Copy out each line below verbatim, skipping any picture.

» Information provided
== Segment start ==
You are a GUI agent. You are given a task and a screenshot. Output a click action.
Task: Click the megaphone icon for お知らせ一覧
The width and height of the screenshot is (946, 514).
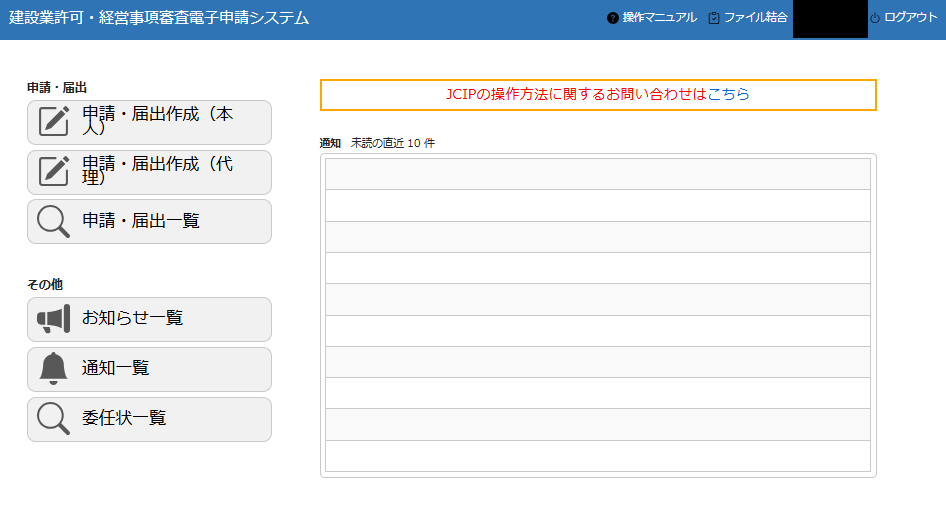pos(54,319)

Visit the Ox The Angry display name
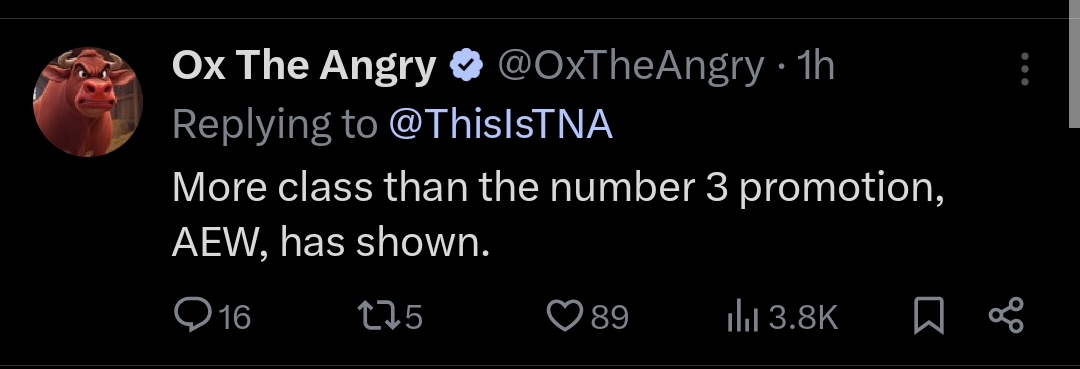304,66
== Segment end ==
» Solution
You are a GUI agent. You are given a task and a screenshot. Output a click action.
Task: Click the megaphone icon for お知らせ一覧
The width and height of the screenshot is (946, 514).
pos(54,319)

Visit the Ox The Angry display name
304,66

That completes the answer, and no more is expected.